After petitions circulated last week both in support and in opposition to the “Chief” sign in downtown Durango, the large Native American caricature outside the Toh-Atin Gallery was vandalized with spray paint over the weekend.
Durango Police Department Cmdr. Rita Warfield said video surveillance caught a suspect around 11:30 p.m. Friday vandalizing the Chief in the west 100 block of Ninth Street, across from the gallery, which owns the sign.
Warfield said the suspect painted the words “not your mascot” and a large fist. There was also miscellaneous graffiti, resulting in about $2,500 in damages to the sign.
It appeared Monday morning most of the graffiti had been cleaned.
The vandalism was reported to the Durango Police Department early Saturday morning. Investigators were able to obtain video surveillance from a nearby business, which caught a possible suspect.
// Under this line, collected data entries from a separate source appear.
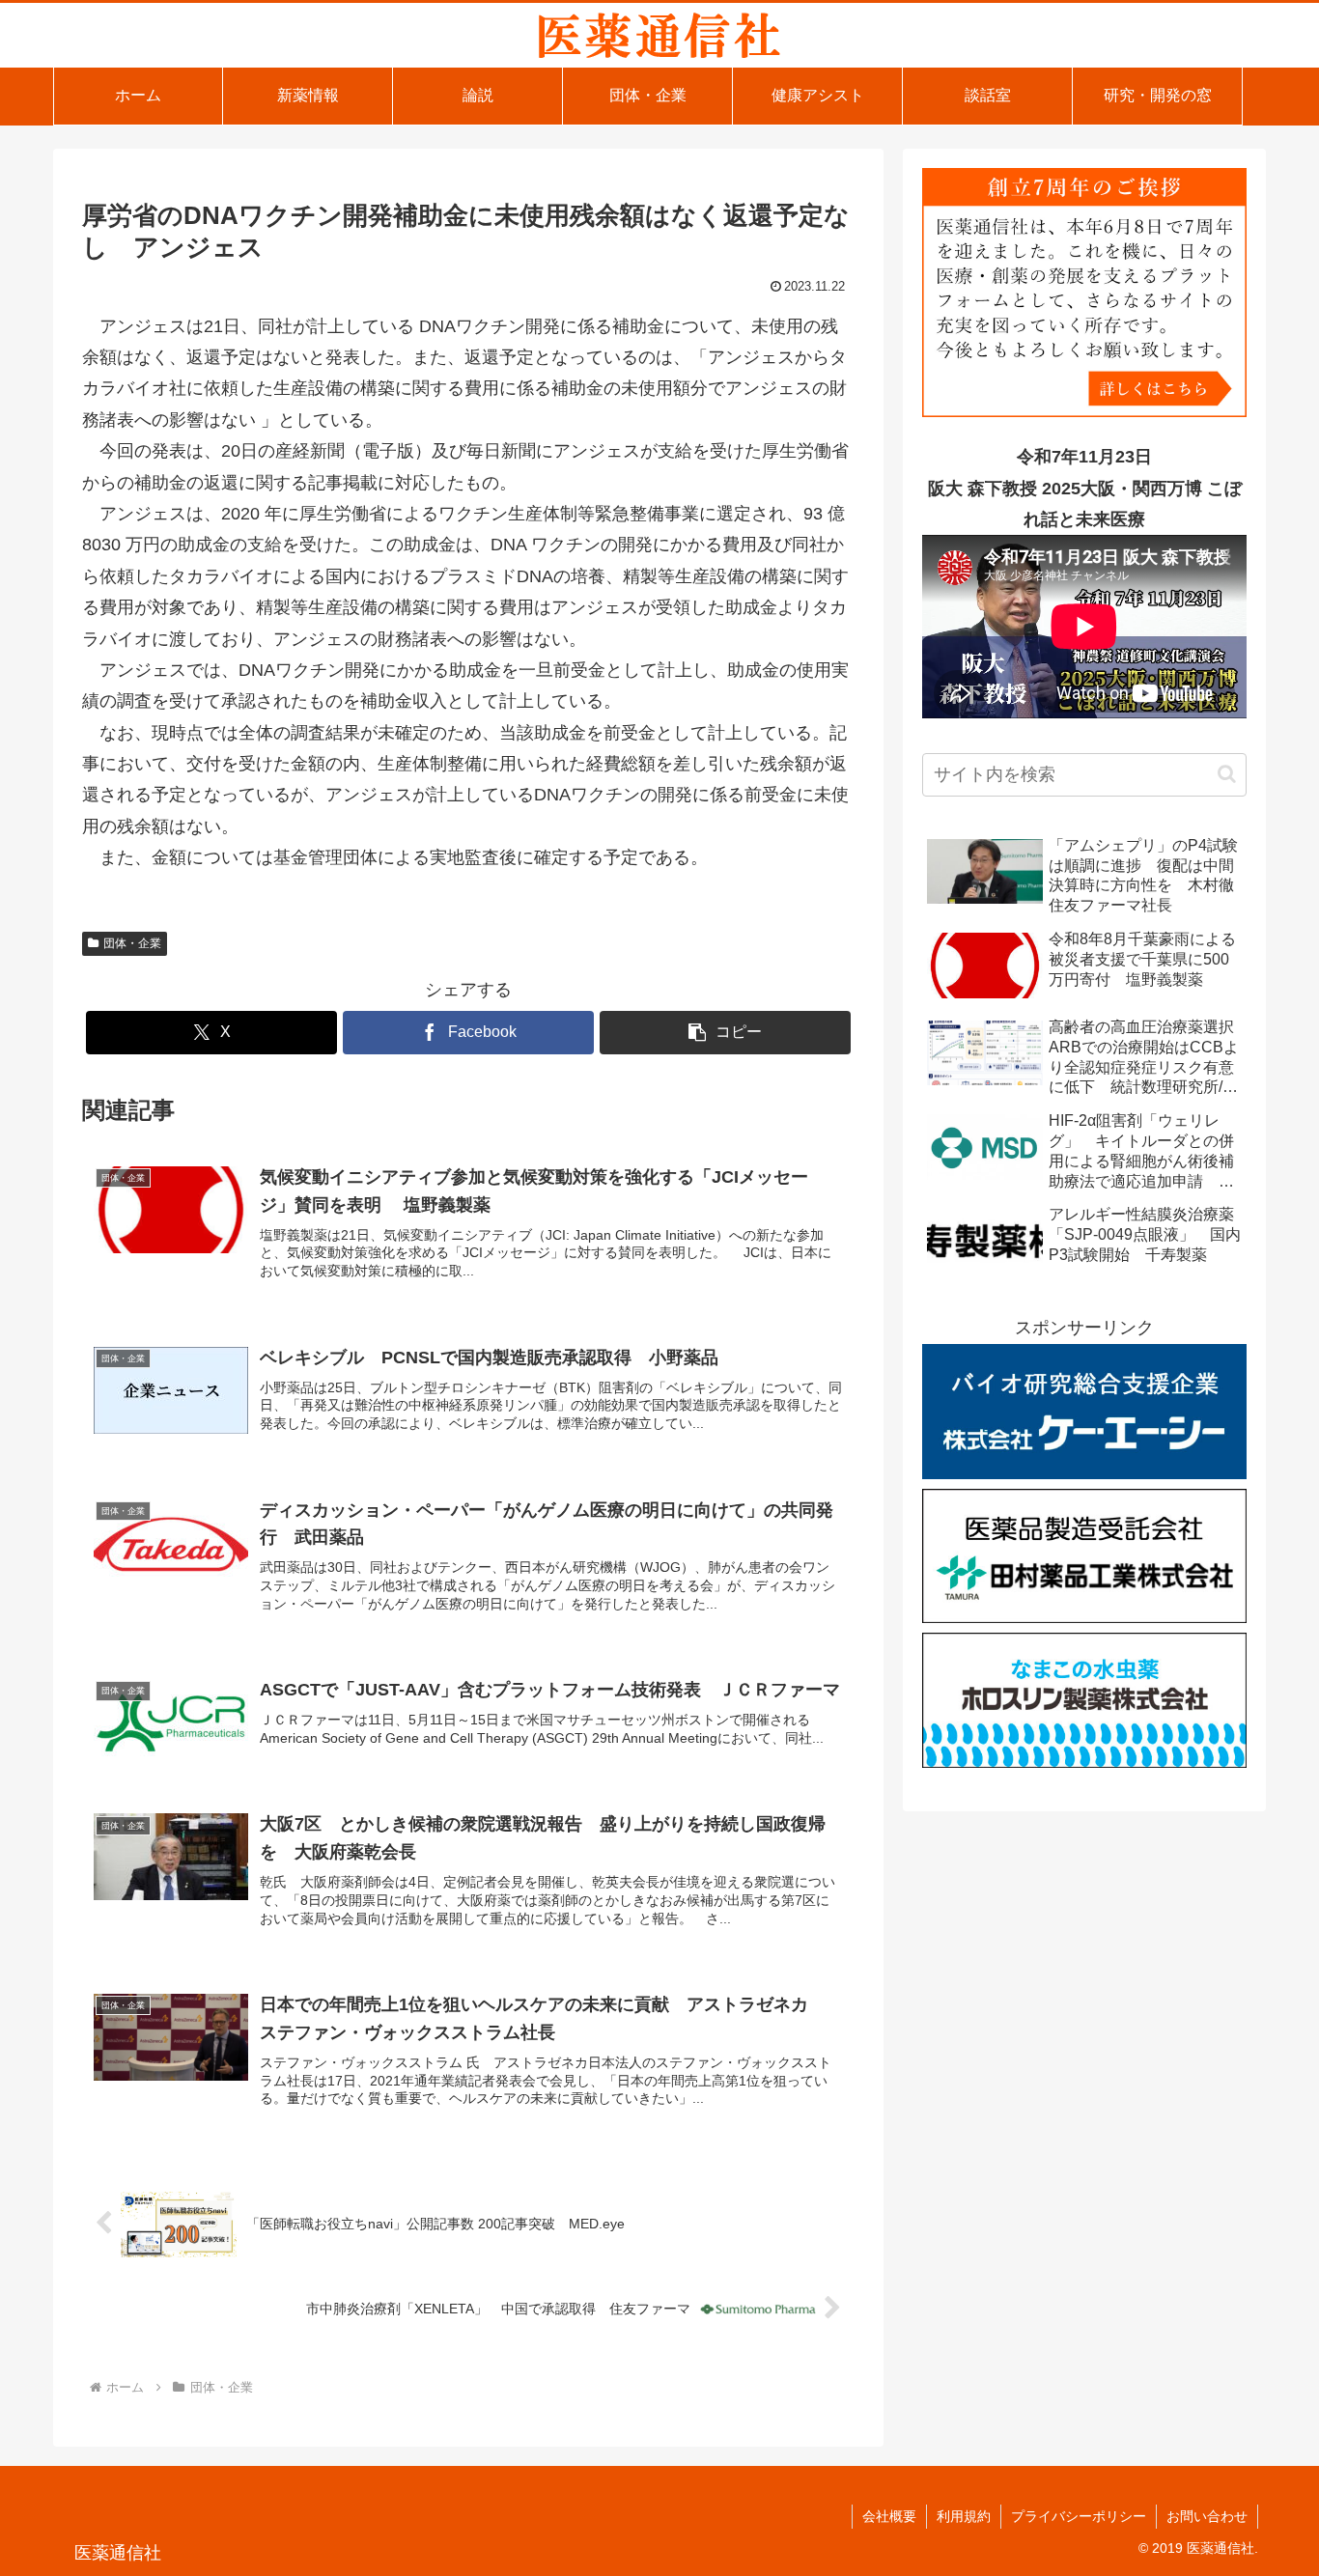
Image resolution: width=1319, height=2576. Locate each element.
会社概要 (889, 2516)
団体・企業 (132, 943)
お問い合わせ (1207, 2516)
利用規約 (964, 2516)
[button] (725, 1032)
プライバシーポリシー (1078, 2516)
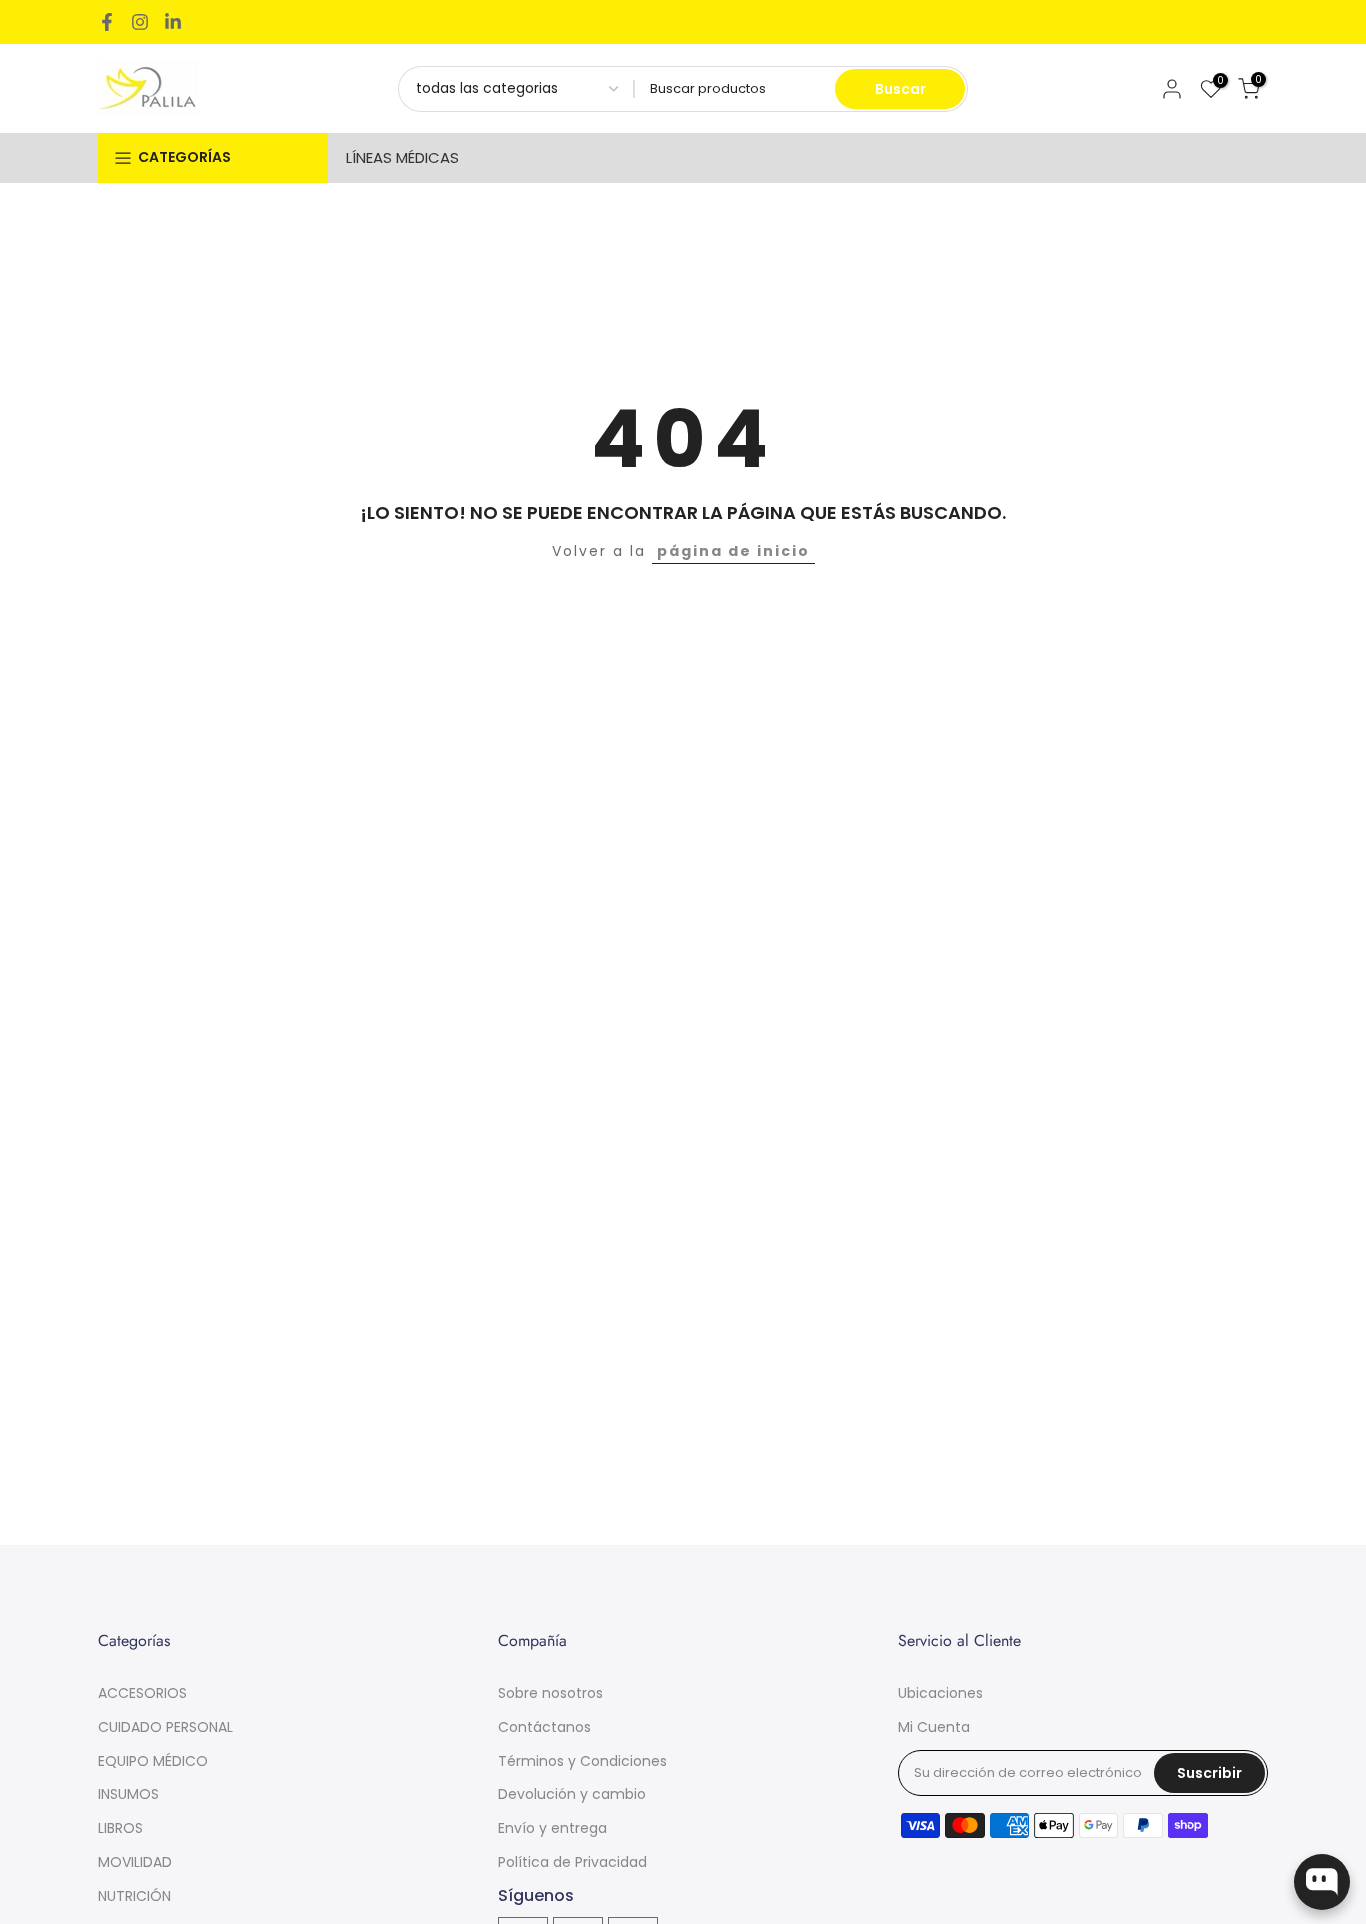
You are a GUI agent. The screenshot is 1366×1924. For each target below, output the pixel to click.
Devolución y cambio (572, 1794)
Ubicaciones (940, 1693)
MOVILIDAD (135, 1862)
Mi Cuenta (934, 1727)
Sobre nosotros (550, 1693)
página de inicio (733, 551)
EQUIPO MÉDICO (153, 1761)
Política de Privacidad (572, 1862)
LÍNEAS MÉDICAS (402, 157)
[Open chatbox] (1322, 1882)
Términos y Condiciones (582, 1761)
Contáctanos (544, 1727)
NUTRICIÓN (134, 1896)
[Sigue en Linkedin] (173, 22)
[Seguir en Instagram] (140, 22)
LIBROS (120, 1828)
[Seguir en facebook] (107, 22)
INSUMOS (128, 1794)
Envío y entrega (552, 1828)
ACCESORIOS (142, 1693)
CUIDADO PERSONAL (165, 1727)
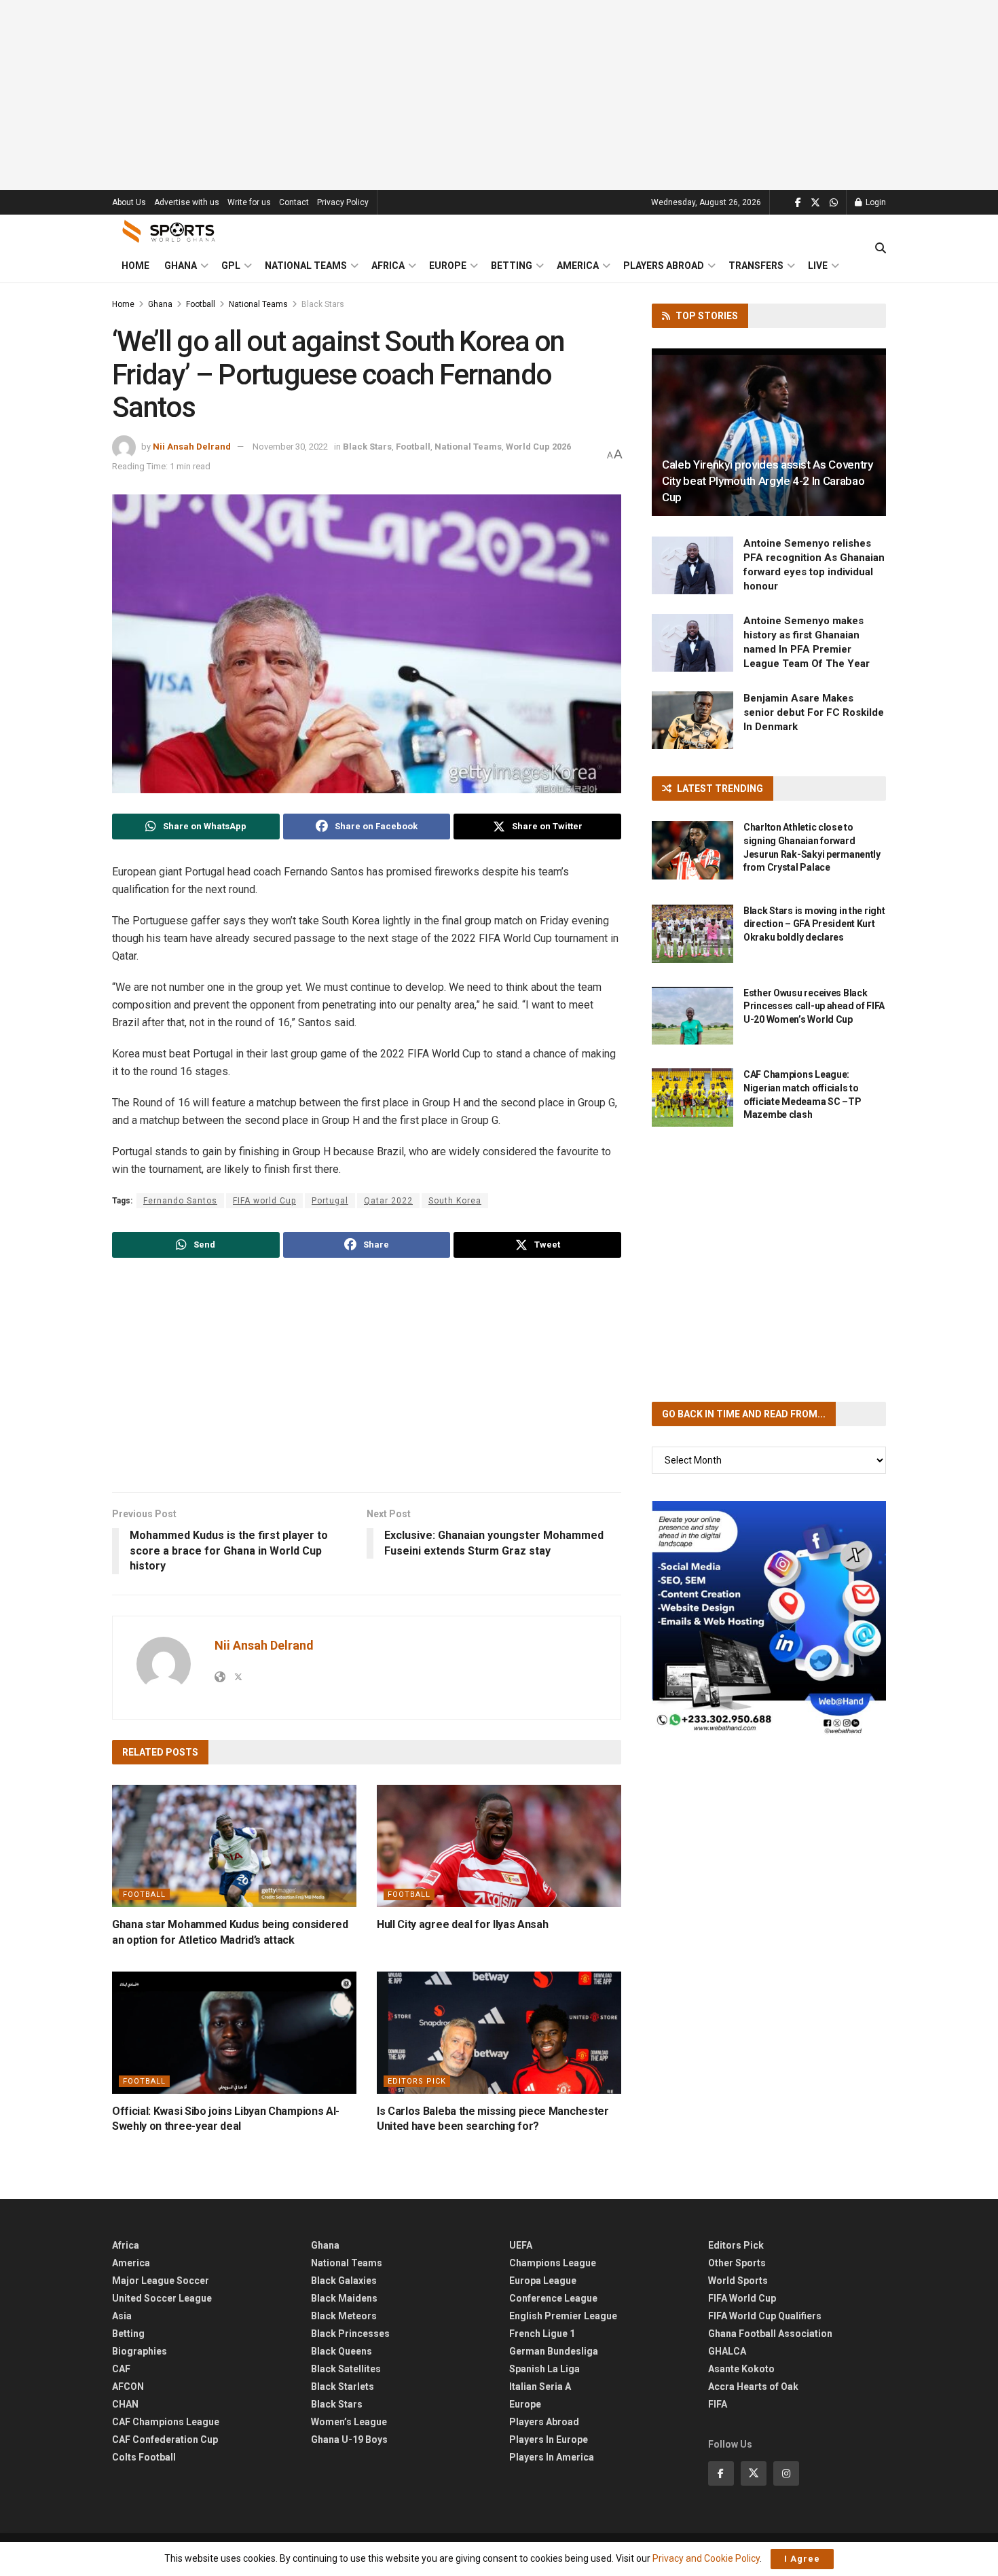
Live (818, 265)
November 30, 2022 (290, 446)
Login (875, 202)
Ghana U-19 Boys (349, 2439)
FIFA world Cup (264, 1200)
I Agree (802, 2559)
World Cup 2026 (538, 446)
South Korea (454, 1200)
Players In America (551, 2457)
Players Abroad (663, 265)
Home (135, 265)
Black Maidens (344, 2298)
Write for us (249, 202)
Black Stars (322, 304)
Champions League (552, 2262)
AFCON (128, 2386)
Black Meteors (344, 2315)
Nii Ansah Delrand (192, 446)
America (578, 265)
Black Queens (341, 2351)
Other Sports (737, 2262)
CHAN (125, 2404)
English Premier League (563, 2315)
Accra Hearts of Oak (753, 2386)
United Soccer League (162, 2298)
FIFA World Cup (742, 2298)
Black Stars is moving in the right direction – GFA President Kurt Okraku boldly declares (814, 924)
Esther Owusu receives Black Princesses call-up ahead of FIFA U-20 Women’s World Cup (814, 1006)
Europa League (542, 2280)
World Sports (738, 2280)
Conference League (553, 2298)
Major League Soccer (160, 2280)
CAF (121, 2368)
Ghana (180, 265)
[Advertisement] (499, 95)
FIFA (717, 2404)
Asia (122, 2315)
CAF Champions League (165, 2421)
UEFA (520, 2245)
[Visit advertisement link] (769, 1618)
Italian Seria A (540, 2386)
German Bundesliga (553, 2351)
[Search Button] (880, 249)
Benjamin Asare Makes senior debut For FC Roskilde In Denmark (813, 712)
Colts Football (144, 2457)
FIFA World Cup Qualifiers (764, 2315)
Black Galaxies (344, 2280)
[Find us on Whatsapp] (834, 202)
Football (200, 304)
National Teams (306, 265)
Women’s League (349, 2421)
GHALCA (727, 2351)
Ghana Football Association (770, 2333)
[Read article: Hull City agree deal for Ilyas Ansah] (499, 1846)
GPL (230, 265)
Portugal (330, 1200)
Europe (447, 265)
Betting (511, 265)
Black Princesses (350, 2333)
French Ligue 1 (542, 2333)
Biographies (139, 2351)
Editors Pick (417, 2081)
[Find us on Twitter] (815, 202)
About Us (129, 202)
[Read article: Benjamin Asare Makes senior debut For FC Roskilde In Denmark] (692, 720)
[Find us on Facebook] (798, 202)
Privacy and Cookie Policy (706, 2558)
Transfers (755, 265)
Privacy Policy (343, 202)
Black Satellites (346, 2368)
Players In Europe (548, 2439)
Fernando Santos (180, 1200)
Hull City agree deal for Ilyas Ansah (462, 1924)
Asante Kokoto (741, 2368)
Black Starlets (342, 2386)
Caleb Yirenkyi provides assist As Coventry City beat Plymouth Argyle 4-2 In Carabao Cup (767, 481)
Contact (294, 202)
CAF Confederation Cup (165, 2439)
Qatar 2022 (388, 1200)
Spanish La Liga (544, 2368)
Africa (388, 265)
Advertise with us (186, 202)
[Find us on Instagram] (786, 2473)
Warfield said video images were unable to capture a shot of the suspect’s face.
“We don’t have the face, just clothing,” she said.
A call to Toh-Atin Gallery co-owner Antonia Clark was not returned Monday morning.
Early last week, a petition was started calling for the Chief sign to be taken down. Those who started the petition say the sign is degrading to Indigenous people, racist and reinforces stereotypes.
The petition surfaced amid a nationwide movement to take down statutes and other monuments some consider symbols of historical racism and oppression, re-energized after the death of George Floyd, who was killed by police in Minnesota.
Not long after, a counter-petition was circulated from those in support of the Chief, which has been part of Durango’s history since the 1950s.
Clark said in previous interviews she is open to have conversations about the Chief. But, she maintains those who oppose it are a small minority.
“We in no way ever want to offend anyone,” Clark said. “There are 175,000 Navajos, and we hear negative things from only five or six.”